Until I checked in, I thought the name of the place was an affectation, but it is actually attached to a Hard Rock Cafe, in San Diego.  They play bad and overly loud rock music in the lobby.  The front desk is usually unmanned.  The concierge looks and dresses like a 1970s hippie Deadhead.  There are guitars on the wall.  The bed is extremely comfortable.

Job candidates: you need a room key to work the elevator, so if you are coming here for an interview tomorrow a) I am leaving your name at the front desk, hoping it will be manned and they will help you, b) you can try to find someone else taking an elevator up, and c) you can call up and/or email.  In any case please give yourself a little extra time, our apologies.  I promise not to ask if you have brought your demo tape to the interview, even though I will be tempted to do so.

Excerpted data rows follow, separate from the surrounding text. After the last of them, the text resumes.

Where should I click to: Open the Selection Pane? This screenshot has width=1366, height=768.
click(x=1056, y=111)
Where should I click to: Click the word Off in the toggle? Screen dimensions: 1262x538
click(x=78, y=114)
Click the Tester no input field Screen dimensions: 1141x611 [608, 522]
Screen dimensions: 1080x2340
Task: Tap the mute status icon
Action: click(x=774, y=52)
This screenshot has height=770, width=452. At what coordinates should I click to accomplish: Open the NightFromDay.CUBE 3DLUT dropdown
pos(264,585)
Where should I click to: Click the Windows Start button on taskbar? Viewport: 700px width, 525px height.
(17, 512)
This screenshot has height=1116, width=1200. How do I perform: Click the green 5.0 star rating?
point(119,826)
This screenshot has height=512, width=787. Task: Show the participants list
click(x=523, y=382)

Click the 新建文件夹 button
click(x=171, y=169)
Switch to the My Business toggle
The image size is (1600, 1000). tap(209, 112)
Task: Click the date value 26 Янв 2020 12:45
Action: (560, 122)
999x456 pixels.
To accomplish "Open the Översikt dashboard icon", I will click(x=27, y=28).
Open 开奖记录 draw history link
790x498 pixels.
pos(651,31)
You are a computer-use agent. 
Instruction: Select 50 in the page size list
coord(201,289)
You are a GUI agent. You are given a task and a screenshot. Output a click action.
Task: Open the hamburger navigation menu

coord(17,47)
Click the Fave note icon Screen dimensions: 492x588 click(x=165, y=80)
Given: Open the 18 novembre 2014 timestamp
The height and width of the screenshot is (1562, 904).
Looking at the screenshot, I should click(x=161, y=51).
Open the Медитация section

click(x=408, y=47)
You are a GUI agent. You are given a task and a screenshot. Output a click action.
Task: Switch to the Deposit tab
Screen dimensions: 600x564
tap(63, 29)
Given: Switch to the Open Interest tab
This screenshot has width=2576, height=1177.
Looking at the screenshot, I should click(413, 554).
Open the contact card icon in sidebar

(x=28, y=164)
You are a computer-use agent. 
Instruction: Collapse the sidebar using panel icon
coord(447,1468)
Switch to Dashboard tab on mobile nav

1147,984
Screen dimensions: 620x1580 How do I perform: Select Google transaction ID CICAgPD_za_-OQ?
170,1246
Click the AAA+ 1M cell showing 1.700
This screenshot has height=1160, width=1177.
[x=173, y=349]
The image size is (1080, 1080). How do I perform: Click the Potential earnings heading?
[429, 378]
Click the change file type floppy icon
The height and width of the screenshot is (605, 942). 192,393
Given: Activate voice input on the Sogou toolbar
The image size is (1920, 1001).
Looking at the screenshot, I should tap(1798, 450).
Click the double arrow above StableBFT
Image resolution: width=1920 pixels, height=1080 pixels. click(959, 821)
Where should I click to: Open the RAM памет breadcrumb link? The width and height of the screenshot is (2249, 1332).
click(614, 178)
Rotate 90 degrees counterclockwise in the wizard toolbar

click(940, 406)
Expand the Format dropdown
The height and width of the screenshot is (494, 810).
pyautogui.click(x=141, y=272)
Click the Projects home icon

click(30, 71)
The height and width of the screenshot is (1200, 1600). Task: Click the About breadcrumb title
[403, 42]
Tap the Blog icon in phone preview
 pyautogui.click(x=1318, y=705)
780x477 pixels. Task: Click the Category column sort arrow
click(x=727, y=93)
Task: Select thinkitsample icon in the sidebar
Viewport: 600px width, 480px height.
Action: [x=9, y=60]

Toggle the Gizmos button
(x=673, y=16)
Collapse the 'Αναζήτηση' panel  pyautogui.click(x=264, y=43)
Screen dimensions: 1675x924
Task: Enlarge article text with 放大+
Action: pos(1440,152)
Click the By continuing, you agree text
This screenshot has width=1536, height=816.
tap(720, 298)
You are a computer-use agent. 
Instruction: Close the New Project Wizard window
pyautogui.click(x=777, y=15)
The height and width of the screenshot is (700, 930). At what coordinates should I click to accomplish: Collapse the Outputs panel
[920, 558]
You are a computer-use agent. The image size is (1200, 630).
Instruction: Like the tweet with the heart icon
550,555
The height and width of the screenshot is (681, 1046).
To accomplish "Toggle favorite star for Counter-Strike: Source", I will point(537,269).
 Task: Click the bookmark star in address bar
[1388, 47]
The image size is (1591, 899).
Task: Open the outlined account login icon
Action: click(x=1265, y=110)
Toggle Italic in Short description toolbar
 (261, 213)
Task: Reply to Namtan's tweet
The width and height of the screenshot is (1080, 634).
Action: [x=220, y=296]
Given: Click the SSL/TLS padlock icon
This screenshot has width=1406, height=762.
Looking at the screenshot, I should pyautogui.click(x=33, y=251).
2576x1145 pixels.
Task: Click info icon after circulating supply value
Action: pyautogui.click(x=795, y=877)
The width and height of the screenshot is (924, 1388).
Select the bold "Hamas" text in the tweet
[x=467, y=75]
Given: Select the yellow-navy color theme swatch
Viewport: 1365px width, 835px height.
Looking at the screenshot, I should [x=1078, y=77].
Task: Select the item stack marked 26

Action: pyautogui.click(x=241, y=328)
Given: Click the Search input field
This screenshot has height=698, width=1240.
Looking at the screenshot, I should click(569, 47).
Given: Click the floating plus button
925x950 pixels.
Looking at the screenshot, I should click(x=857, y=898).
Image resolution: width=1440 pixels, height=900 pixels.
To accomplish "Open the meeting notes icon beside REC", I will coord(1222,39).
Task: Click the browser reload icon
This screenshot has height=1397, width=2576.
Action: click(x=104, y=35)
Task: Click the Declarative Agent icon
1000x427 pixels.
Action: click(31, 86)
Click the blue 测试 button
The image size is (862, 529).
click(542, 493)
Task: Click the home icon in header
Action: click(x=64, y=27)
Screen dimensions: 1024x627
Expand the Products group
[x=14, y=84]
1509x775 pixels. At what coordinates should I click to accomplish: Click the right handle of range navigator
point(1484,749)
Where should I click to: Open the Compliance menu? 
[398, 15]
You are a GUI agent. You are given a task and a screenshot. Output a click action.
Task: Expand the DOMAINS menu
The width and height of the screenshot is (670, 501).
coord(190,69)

Addendum: It’s funny how many people are tweeting and emailing me that I don’t like San Diego.  Nothing could be further from the truth.  I like it fine and I have come here repeatedly over the years.  The area where I have chosen to live and work — northern Virginia — also could be described as lacking in cultural importance for the broader United States and indeed the world.  And yet I chose it and prefer to stay there.  The whole point of public goods is that they spread far and wide!  Most generally, “reporting a fact or opinion which lowers the perceived relative status of X” does not translate into “source does not like X.”  This is closely related to the fallacy of mood affiliation.  One can have multiple moods about both San Diego and northern Virginia, namely something like “wonderful amenities and lifestyle, but culturally not nearly as impressive as the historical record of Kansas City.”  But when choosing whether or not to visit or live in Indiana, that Cole Porter was from there is really not much of a factor.  That all said, I’ll belatedly give San Diego credit for Roger Reynolds.